* _Directions for this task_:
Take the data below and repeat it exactly.
[[ Dataset excerpts open ]]
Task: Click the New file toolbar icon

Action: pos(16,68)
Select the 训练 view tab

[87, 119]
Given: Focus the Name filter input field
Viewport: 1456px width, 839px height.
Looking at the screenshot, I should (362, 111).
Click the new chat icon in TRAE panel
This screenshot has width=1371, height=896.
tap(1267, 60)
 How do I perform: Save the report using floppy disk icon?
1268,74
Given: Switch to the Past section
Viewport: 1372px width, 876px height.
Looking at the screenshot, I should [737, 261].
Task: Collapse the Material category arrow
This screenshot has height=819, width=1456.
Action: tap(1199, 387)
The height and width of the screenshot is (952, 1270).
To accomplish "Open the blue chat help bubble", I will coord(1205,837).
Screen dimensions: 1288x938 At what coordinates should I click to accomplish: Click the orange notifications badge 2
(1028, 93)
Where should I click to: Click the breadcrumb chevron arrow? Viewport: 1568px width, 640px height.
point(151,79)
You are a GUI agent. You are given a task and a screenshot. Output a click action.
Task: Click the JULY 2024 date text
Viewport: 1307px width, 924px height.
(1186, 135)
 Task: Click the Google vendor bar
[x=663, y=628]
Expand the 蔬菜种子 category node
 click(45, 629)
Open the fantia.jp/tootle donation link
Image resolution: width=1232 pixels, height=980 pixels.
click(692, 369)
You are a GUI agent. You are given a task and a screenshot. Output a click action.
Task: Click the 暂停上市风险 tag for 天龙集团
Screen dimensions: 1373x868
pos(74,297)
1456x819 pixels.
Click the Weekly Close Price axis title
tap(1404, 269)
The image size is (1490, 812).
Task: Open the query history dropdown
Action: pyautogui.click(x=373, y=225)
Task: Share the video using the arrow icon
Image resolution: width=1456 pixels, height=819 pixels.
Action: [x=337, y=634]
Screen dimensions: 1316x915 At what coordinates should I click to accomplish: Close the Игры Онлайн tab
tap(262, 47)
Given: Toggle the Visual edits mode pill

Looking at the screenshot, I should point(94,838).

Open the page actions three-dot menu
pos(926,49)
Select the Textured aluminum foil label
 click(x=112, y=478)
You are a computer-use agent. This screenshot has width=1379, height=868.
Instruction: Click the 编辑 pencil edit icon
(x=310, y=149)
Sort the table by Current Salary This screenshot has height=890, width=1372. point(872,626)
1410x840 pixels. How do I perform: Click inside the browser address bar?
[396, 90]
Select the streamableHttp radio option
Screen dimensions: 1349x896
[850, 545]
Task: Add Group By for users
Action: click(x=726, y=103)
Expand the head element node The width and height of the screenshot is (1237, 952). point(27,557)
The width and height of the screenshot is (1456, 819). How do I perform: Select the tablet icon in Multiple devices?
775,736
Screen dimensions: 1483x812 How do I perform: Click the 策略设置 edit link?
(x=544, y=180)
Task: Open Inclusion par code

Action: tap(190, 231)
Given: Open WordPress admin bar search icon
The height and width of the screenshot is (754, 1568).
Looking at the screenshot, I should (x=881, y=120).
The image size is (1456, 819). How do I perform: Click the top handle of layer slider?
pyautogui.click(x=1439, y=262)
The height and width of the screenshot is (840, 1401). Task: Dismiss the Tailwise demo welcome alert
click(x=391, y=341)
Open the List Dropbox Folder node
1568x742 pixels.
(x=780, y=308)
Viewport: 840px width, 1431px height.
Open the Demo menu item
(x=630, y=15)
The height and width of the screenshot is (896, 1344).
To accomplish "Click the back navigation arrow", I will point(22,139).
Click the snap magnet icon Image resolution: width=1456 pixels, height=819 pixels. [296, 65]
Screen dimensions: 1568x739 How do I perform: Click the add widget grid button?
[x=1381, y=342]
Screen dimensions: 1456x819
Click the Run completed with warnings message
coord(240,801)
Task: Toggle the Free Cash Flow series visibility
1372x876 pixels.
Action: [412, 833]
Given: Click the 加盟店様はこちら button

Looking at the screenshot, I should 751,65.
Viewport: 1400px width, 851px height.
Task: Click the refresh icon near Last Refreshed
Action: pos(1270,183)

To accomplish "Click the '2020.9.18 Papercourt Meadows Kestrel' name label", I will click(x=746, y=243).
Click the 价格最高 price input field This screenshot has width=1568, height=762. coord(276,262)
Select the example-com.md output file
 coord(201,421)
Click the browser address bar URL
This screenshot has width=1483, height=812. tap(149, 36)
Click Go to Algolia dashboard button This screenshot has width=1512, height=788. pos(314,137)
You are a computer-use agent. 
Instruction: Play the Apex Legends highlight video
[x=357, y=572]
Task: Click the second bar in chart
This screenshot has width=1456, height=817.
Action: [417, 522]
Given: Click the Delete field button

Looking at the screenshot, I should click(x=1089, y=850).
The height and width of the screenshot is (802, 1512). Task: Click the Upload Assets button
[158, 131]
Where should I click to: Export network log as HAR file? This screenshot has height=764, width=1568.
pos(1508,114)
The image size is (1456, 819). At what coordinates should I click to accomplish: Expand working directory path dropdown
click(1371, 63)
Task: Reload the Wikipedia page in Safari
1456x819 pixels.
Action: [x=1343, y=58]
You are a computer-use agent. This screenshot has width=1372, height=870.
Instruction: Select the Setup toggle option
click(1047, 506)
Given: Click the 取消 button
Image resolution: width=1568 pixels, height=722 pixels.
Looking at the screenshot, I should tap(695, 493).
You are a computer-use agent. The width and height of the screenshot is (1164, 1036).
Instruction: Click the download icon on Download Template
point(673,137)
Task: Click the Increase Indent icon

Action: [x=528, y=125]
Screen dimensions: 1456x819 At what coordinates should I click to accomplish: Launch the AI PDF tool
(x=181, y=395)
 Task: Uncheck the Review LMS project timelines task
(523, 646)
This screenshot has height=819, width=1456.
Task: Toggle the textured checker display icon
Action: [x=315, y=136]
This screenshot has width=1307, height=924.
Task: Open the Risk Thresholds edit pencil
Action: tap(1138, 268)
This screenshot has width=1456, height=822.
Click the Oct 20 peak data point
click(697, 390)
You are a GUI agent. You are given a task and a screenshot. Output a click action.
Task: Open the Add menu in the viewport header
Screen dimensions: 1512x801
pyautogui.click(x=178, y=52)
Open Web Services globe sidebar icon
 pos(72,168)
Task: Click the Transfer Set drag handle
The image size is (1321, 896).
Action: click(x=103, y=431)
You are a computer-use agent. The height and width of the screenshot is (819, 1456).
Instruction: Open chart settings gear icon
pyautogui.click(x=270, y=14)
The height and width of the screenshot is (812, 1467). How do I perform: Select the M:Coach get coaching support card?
[[ Dataset excerpts closed ]]
* _Answer to the exercise_:
Task: Click the New file toolbar icon

Action: pos(16,68)
Select the 训练 view tab

[87, 119]
Given: Focus the Name filter input field
Viewport: 1456px width, 839px height.
Looking at the screenshot, I should (362, 111).
Click the new chat icon in TRAE panel
This screenshot has width=1371, height=896.
tap(1267, 60)
 How do I perform: Save the report using floppy disk icon?
1268,74
Given: Switch to the Past section
Viewport: 1372px width, 876px height.
Looking at the screenshot, I should [737, 261].
Task: Collapse the Material category arrow
This screenshot has height=819, width=1456.
Action: tap(1199, 387)
The height and width of the screenshot is (952, 1270).
To accomplish "Open the blue chat help bubble", I will coord(1205,837).
Screen dimensions: 1288x938 At what coordinates should I click to accomplish: Click the orange notifications badge 2
(1028, 93)
Where should I click to: Click the breadcrumb chevron arrow? Viewport: 1568px width, 640px height.
point(151,79)
You are a GUI agent. You are given a task and a screenshot. Output a click action.
Task: Click the JULY 2024 date text
Viewport: 1307px width, 924px height.
(1186, 135)
 Task: Click the Google vendor bar
[x=663, y=628]
Expand the 蔬菜种子 category node
 click(45, 629)
Open the fantia.jp/tootle donation link
Image resolution: width=1232 pixels, height=980 pixels.
click(692, 369)
You are a GUI agent. You are given a task and a screenshot. Output a click action.
Task: Click the 暂停上市风险 tag for 天龙集团
Screen dimensions: 1373x868
pos(74,297)
1456x819 pixels.
Click the Weekly Close Price axis title
tap(1404, 269)
The image size is (1490, 812).
Task: Open the query history dropdown
Action: pyautogui.click(x=373, y=225)
Task: Share the video using the arrow icon
Image resolution: width=1456 pixels, height=819 pixels.
Action: [x=337, y=634]
Screen dimensions: 1316x915 At what coordinates should I click to accomplish: Close the Игры Онлайн tab
tap(262, 47)
Given: Toggle the Visual edits mode pill

Looking at the screenshot, I should point(94,838).

Open the page actions three-dot menu
pos(926,49)
Select the Textured aluminum foil label
 click(x=112, y=478)
You are a computer-use agent. This screenshot has width=1379, height=868.
Instruction: Click the 编辑 pencil edit icon
(x=310, y=149)
Sort the table by Current Salary This screenshot has height=890, width=1372. point(872,626)
1410x840 pixels. How do I perform: Click inside the browser address bar?
[396, 90]
Select the streamableHttp radio option
Screen dimensions: 1349x896
[850, 545]
Task: Add Group By for users
Action: click(x=726, y=103)
Expand the head element node The width and height of the screenshot is (1237, 952). point(27,557)
The width and height of the screenshot is (1456, 819). How do I perform: Select the tablet icon in Multiple devices?
775,736
Screen dimensions: 1483x812 How do I perform: Click the 策略设置 edit link?
(x=544, y=180)
Task: Open Inclusion par code

Action: tap(190, 231)
Given: Open WordPress admin bar search icon
The height and width of the screenshot is (754, 1568).
Looking at the screenshot, I should (x=881, y=120).
The image size is (1456, 819). How do I perform: Click the top handle of layer slider?
pyautogui.click(x=1439, y=262)
The height and width of the screenshot is (840, 1401). Task: Dismiss the Tailwise demo welcome alert
click(x=391, y=341)
Open the List Dropbox Folder node
1568x742 pixels.
(x=780, y=308)
Viewport: 840px width, 1431px height.
Open the Demo menu item
(x=630, y=15)
The height and width of the screenshot is (896, 1344).
To accomplish "Click the back navigation arrow", I will point(22,139).
Click the snap magnet icon Image resolution: width=1456 pixels, height=819 pixels. [296, 65]
Screen dimensions: 1568x739 How do I perform: Click the add widget grid button?
[x=1381, y=342]
Screen dimensions: 1456x819
Click the Run completed with warnings message
coord(240,801)
Task: Toggle the Free Cash Flow series visibility
1372x876 pixels.
Action: [412, 833]
Given: Click the 加盟店様はこちら button

Looking at the screenshot, I should 751,65.
Viewport: 1400px width, 851px height.
Task: Click the refresh icon near Last Refreshed
Action: pos(1270,183)

To accomplish "Click the '2020.9.18 Papercourt Meadows Kestrel' name label", I will click(x=746, y=243).
Click the 价格最高 price input field This screenshot has width=1568, height=762. coord(276,262)
Select the example-com.md output file
 coord(201,421)
Click the browser address bar URL
This screenshot has width=1483, height=812. tap(149, 36)
Click Go to Algolia dashboard button This screenshot has width=1512, height=788. pos(314,137)
You are a computer-use agent. 
Instruction: Play the Apex Legends highlight video
[x=357, y=572]
Task: Click the second bar in chart
This screenshot has width=1456, height=817.
Action: [417, 522]
Given: Click the Delete field button

Looking at the screenshot, I should click(x=1089, y=850).
The height and width of the screenshot is (802, 1512). Task: Click the Upload Assets button
[158, 131]
Where should I click to: Export network log as HAR file? This screenshot has height=764, width=1568.
pos(1508,114)
The image size is (1456, 819). At what coordinates should I click to accomplish: Expand working directory path dropdown
click(1371, 63)
Task: Reload the Wikipedia page in Safari
1456x819 pixels.
Action: [x=1343, y=58]
You are a computer-use agent. This screenshot has width=1372, height=870.
Instruction: Select the Setup toggle option
click(1047, 506)
Given: Click the 取消 button
Image resolution: width=1568 pixels, height=722 pixels.
Looking at the screenshot, I should tap(695, 493).
You are a computer-use agent. The width and height of the screenshot is (1164, 1036).
Instruction: Click the download icon on Download Template
point(673,137)
Task: Click the Increase Indent icon

Action: [x=528, y=125]
Screen dimensions: 1456x819 At what coordinates should I click to accomplish: Launch the AI PDF tool
(x=181, y=395)
 Task: Uncheck the Review LMS project timelines task
(523, 646)
This screenshot has height=819, width=1456.
Task: Toggle the textured checker display icon
Action: [x=315, y=136]
This screenshot has width=1307, height=924.
Task: Open the Risk Thresholds edit pencil
Action: tap(1138, 268)
This screenshot has width=1456, height=822.
Click the Oct 20 peak data point
click(697, 390)
You are a GUI agent. You are given a task and a screenshot. Output a click action.
Task: Open the Add menu in the viewport header
Screen dimensions: 1512x801
pyautogui.click(x=178, y=52)
Open Web Services globe sidebar icon
 pos(72,168)
Task: Click the Transfer Set drag handle
The image size is (1321, 896).
Action: click(x=103, y=431)
You are a computer-use agent. The height and width of the screenshot is (819, 1456).
Instruction: Open chart settings gear icon
pyautogui.click(x=270, y=14)
The height and width of the screenshot is (812, 1467). How do I perform: Select the M:Coach get coaching support card?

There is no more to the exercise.